Control flow structures¶
Control flow in Algorand Python is similar to standard Python control flow, with support for if statements, while loops, for loops, and match statements.
If statements¶
If statements work the same as Python. The conditions must be an expression that evaluates to bool, which can include a String or Uint64 among others.
if condition:
# block of code to execute if condition is True
elif condition2:
# block of code to execute if condition is False and condition2 is True
else:
# block of code to execute if condition and condition2 are both False
Ternary conditions¶
Ternary conditions work the same as Python. The condition must be an expression that evaluates to bool, which can include a String or Uint64 among others.
value1 = UInt64(5)
value2 = String(">6") if value1 > 6 else String("<=6")
While loops¶
While loops work the same as Python. The condition must be an expression that evaluates to bool, which can include a String or Uint64 among others.
You can use break
and continue
.
while condition:
# block of code to execute if condition is True
Note: we don’t currently have support for while-else statements.
For Loops¶
For loops are used to iterate over sequences, ranges and ARC-4 arrays. They work the same as Python.
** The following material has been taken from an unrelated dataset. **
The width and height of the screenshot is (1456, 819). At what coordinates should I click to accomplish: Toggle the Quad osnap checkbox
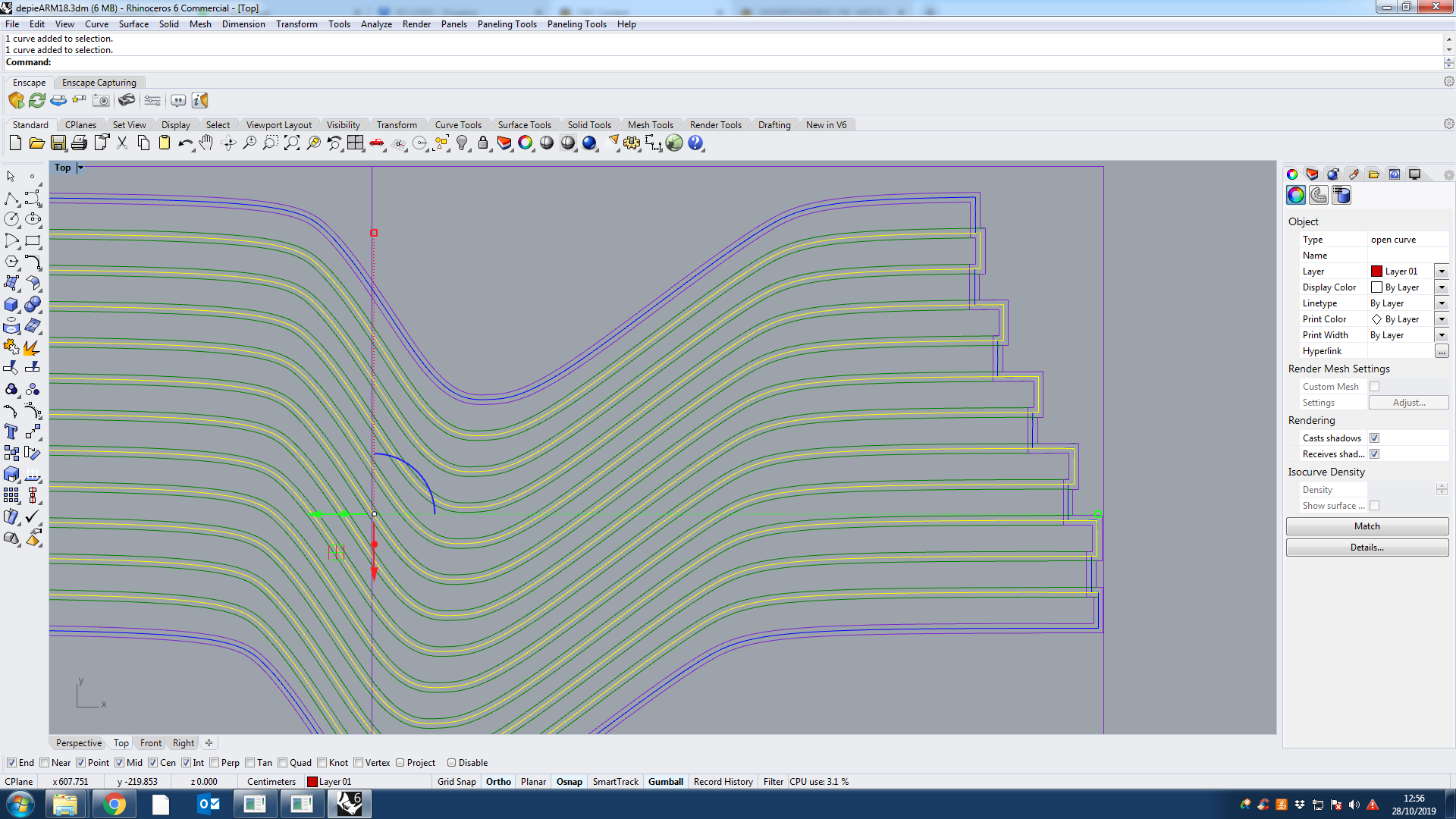point(283,763)
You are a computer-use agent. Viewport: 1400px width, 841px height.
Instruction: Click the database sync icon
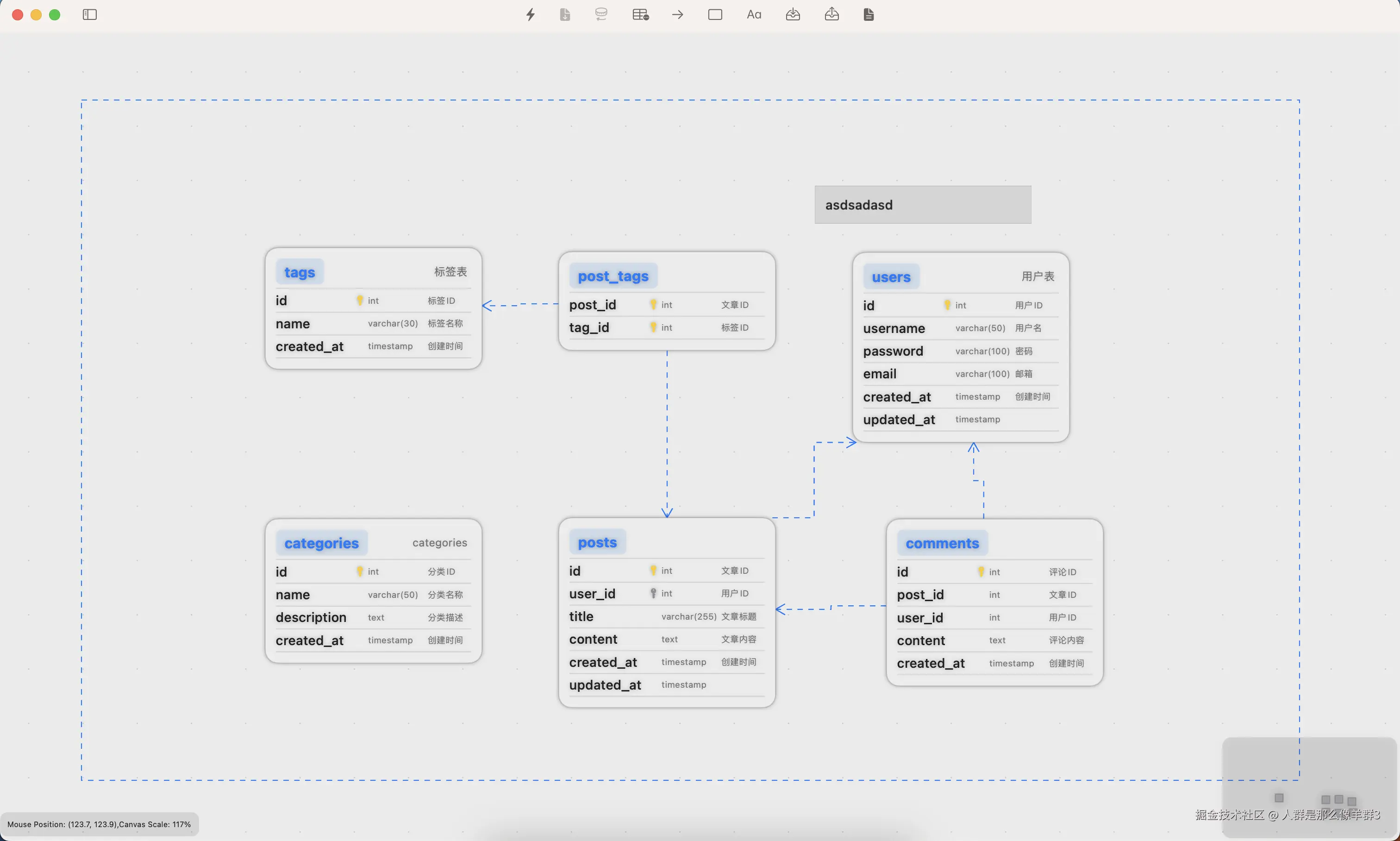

Algorand Python provides functions like uenumerate
and urange
to facilitate creating sequences and ranges; in-built Python reversed
method works with these.
uenumerate
is similar to Python’s built-in enumerate function, but for UInt64 numbers; it allows you to loop over a sequence and have an automatic counter.urange
is a function that generates a sequence of Uint64 numbers, which you can iterate over.reversed
returns a reversed iterator of a sequence.
Here is an example of how you can use these functions in a contract:
test_array = arc4.StaticArray(arc4.UInt8(), arc4.UInt8(), arc4.UInt8(), arc4.UInt8())
# urange: reversed items, forward index
for index, item in uenumerate(reversed(urange(4))):
test_array[index] = arc4.UInt8(item)
assert test_array.bytes == Bytes.from_hex("03020100")
Note: we don’t currently have support for for-else statements.
Match Statements¶
Match statements work the same as Python and work for […]
match value:
case pattern1:
# block of code to execute if pattern1 matches
case pattern2:
# block of code to execute if pattern2 matches
case _:
# Fallback
Note: Captures and patterns are not supported. Currently, there is only support for basic case/switch functionality; pattern matching and guard clauses are not currently supported.